İran’da Azerbaycan denilince akla Kaçar Hanedanı’nın Güney Kafkasya’yı Çarlık Rusya’sına bırakan Gülistan (1813) ve Türkmençay (1828) Antlaşmaları geliyor. Yani Aras’ı sınıra dönüştüren anlaşmalar. İran Meclisi Ulusal Güvenlik ve Dış Politika Komisyonu Başkanı Mücteba Zünnur, “Erdoğan tarih, edebiyat ve coğrafyada sınıfta kalmamış olsaydı, bu şiirin, Azerbaycan’ın ana vatanı İran’dan ayrılışının yasını tutarken yazıldığını bilirdi” diyor. Yani milliyetçi saiklerle arada sırada güncellenen ‘Büyük Azerbaycan’ ülküsündeki toprakların büyük kısmı İran’da.
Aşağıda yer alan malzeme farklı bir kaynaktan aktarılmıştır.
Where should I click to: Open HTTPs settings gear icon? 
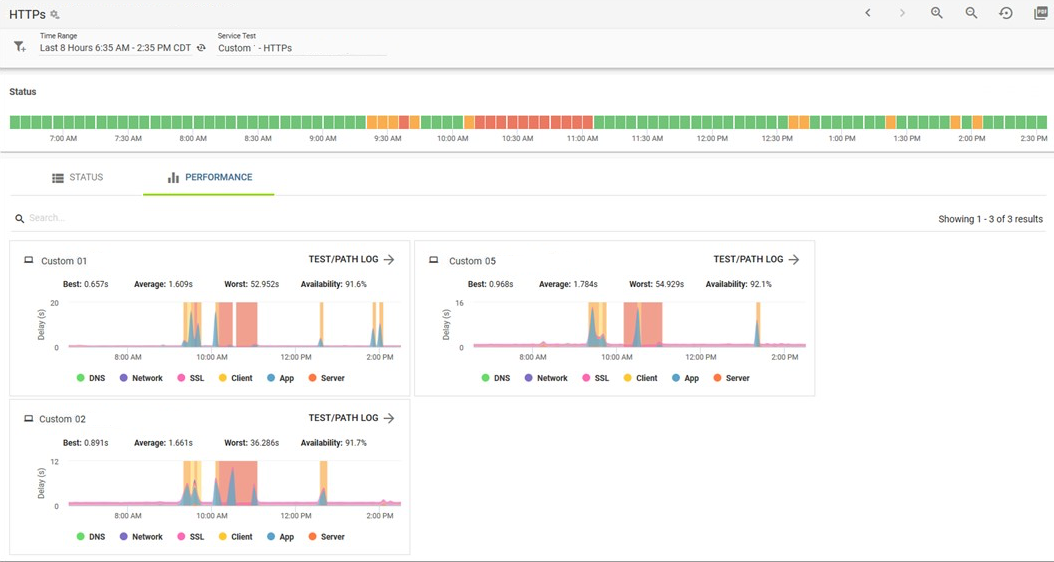55,15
Azerbaycan nüfusunun en az üç katı kadar Azerbaycan Türkü de İran’da yaşıyor. İran’da da birileri eğer ‘Büyük Azerbaycan’a gönderme yapacaksa kendisini Güney Azerbaycanlı olarak niteliyor. İran’ın etnik fay hatları endişesi gerçek ama aynı zamanda etnisiteyle ilişkisi Rusya Federasyonu’ndan geri, Türkiye’den çok ileri. İran idari sisteminde Azerbaycan Türklerinin yaşadığı eyaletlerden ikisi Batı Azerbaycan ve Doğu Azerbaycan isimleriyle etnisiteye matuf. Batı Azerbaycan’ı Kürtlerle paylaşıyorlar. Bir de Kürdistan eyaleti var. İranlıların yanında ‘Büyük Azerbaycan’ tartışmasını açarsanız gülümseyerek “Ana gövde İran’da olduğuna göre korkuya mahal yok” derler. “Büyük Azerbaycan kurulacaksa kuzey güneye katılır, tarihte olduğu gibi.”
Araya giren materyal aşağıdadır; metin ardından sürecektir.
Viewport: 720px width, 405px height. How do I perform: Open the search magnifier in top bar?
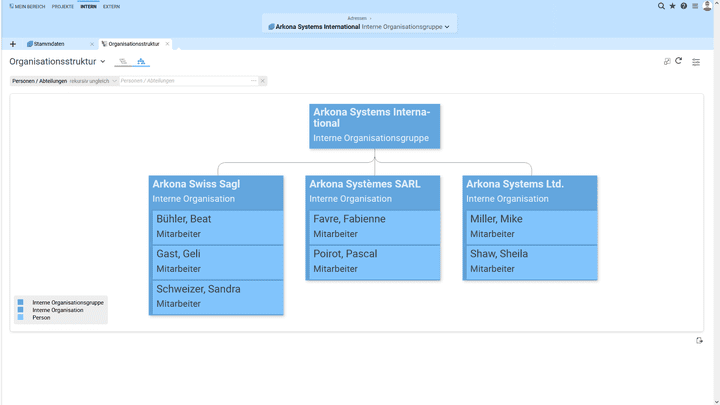[x=661, y=6]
Ama asıl korku, İran’ı birleştiren üst çatının sihrini yitirmesi. Hep denir ki Farslar ile Azerbaycan Türkleri Şiilik üzerinden ittifak kurdu. Bu ittifakı savunulabilir ve sürdürülebilir kılmak için ‘İranlı’ üs kimliği öne çıkartıldı. İranlı kimliği diğer mezhebi, dini ve etnik azınlıkları da bir arada tutuyor. Kaçarlardan sonra Pehlevi Hanedanlığı, Perslik üzerinden ulus devlet inşaya yönelince Azerbaycanlılar biraz ötekileştirildi. 1979 İran İslam Devrimi ise Azerbaycanlıları değişim beklentisine sokmuştu. Ne var ki Azerbaycan Türkçesinin resmi dil olarak tanınması, anadilde eğitim ve kültürel özerklik gibi beklentiler karşılanmadı. Anayasa’nın 15’inci maddesi Farsçayı resmi dil olarak belirlerken “Ancak etnik unsurların dillerinin basın ve medyada kullanılması ve okullarda Farsçanın yanında eğitilmesi serbesttir” diyor. Bugüne kadar yapılanlar şunlarla sınırlı kaldı: Azınlık dillerinde kitap, gazete, dergi basılması; azınlık dillerine has kanal değil devlet TV ve radyolarında programlar, Ruhani döneminde üniversitelerde Azerbaycan Dili ve Edebiyatı bölümlerinin açılması, azınlık dillerinin okullarda seçmeli ders olarak okutulması vs.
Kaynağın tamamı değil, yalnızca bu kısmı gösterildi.